Little told IRIN: “There is very little mining now. People are still finding diamonds along the rivers, but they are smaller than before. We are finding it harder and harder to support ourselves. All of us are broke now. Most groups find a diamond every six months…if they’re lucky.”
Last year Diallo received just US$60 over the six-month season. Some steal diamonds and sell them illicitly or smuggle them across the nearby borders of Guinea or Liberia, said Abdu Diallo, Kumdoma’s supervisor.
At the Kumdoma pit men receive a bowl of rice and sauce for hours of arduous work. If they find diamonds they are paid at the end of the season. Up to 70 percent of profits go to the financier, the rest to the license-holder — often a local chief to be split among his workers. Conditions are similar throughout the district.
Most people continue artisanal mining, “because they are living on a dream,” says Patrick Tongu, director of Kono-based non-profit Network Movement for Justice and Development.
Photo: Anna Jefferys/IRIN
Artisanal diamond mine in Sandoh chiefdom, Kono district
Mining in Kono incorporates deep-pit large-scale mining, corporate shallow-pit or alluvial mining, and artisanal mining, which traditionally has employed the vast majority of locals, and is non-mechanised, low-output mining done by individuals or small groups.
Koidu Holdings, the largest firm in the area, employed 600 people in May 2008 and now retains just 60. The massive scale-back is due both to the government’s review of mining contracts and to the state of the diamond industry, according to Koidu’s spokesperson Ibrahim Kamara.
“We hope to go back to 600 one day, but madness is unfolding internationally and everyone is affected. Everyone is being sensible – people don’t want to buy luxury goods now,” Kamara told IRIN.
Farming can provide a higher and steadier wage than artisanal mining, says Marco Serena, country director for international NGO COOPI, which runs a programme in 32 Kono communities to help youths begin farming.
In a 2008 study of 70 youths involved in COOPI’s programme, 60 percent of them were living below the national poverty line of $1.25 per day at the beginning of the project, but 90 percent earned $2 to $3.50 per day once it was up and running.
“We are noticing with the decline in mining and with huge unemployment rates across the district, that there is much more interest in our agriculture programmes,” Serena said.
COOPI works with groups of youths – mainly aged 15 to 25 – to grow vegetables, fruits and rice. They pound cassava they produce into ‘gari’ which is mixed with water and eaten with sauce, and Serena said soon the youths will be able to process the mangoes and bananas into juice.
“These products are available for many more months [than the raw materials], and they are more valuable sale-items,” said Serena, adding that farmers can make up to a 30-percent return on their investment.
The government has also been strongly encouraging youths to return to agriculture, Serena said.

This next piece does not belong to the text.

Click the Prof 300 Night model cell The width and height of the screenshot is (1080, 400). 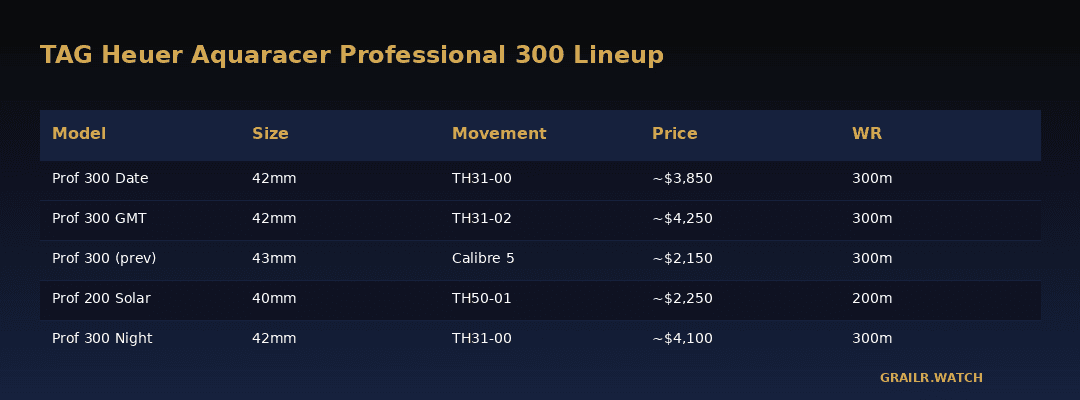coord(103,338)
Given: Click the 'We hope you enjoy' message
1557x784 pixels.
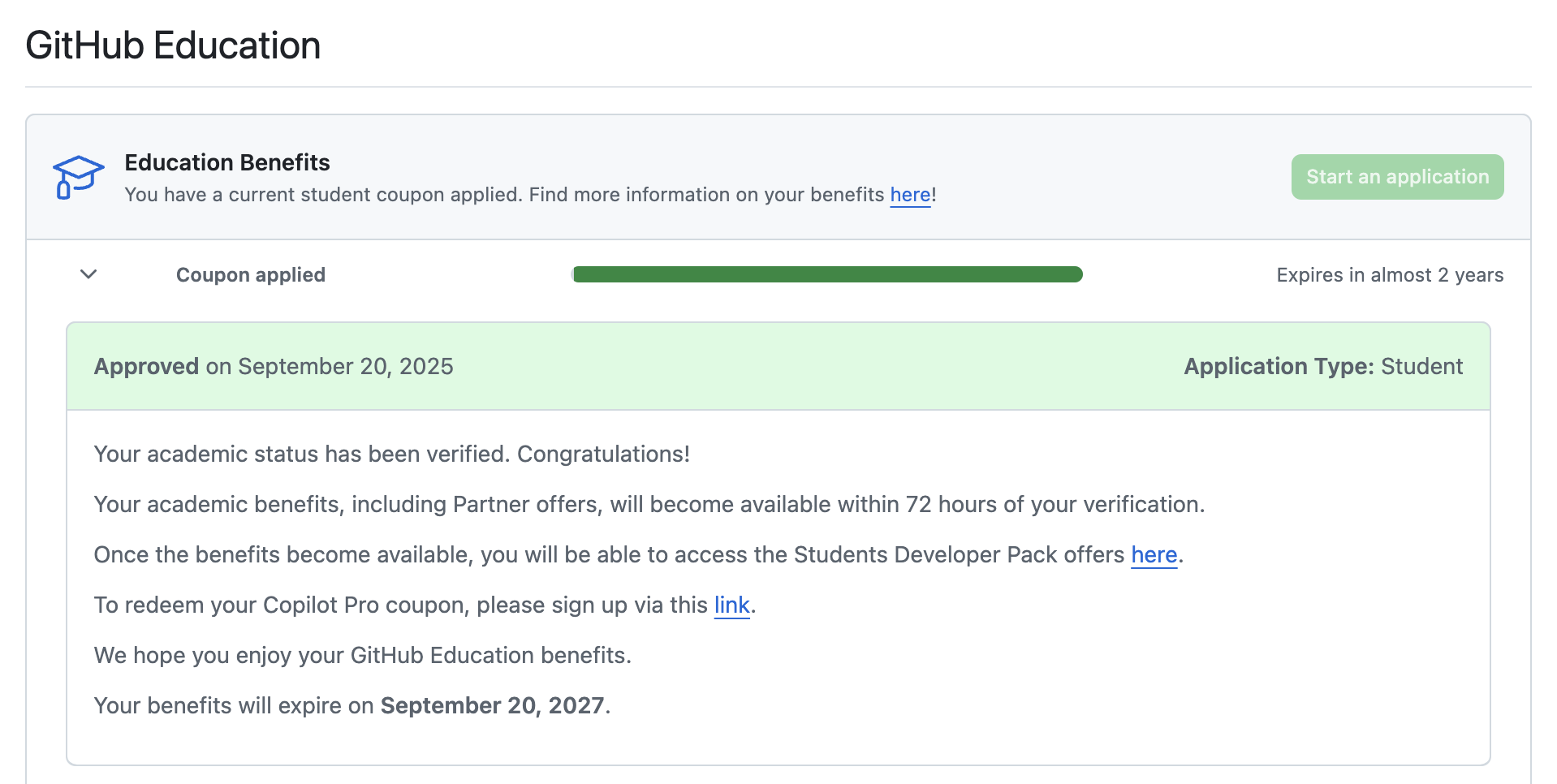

Youth councillor Kakarnbanja told IRIN: “These boys are used to hard labour and if they have the right incentives, some fertilisers, the right equipment, a bit of training to manage finance, then I think 80 percent of the youths here would choose [farming].’
Youth unemployment is at 75 percent in eastern Kono district, according to government figures. Article link
Diallo of Kumdoma village does not know how to go about raising funds to start up a farm, nor is he part of a cooperative, which is required for participating in COOPI’s grant scheme.
“I don’t know how to get there yet, but I am determined to try,” he said.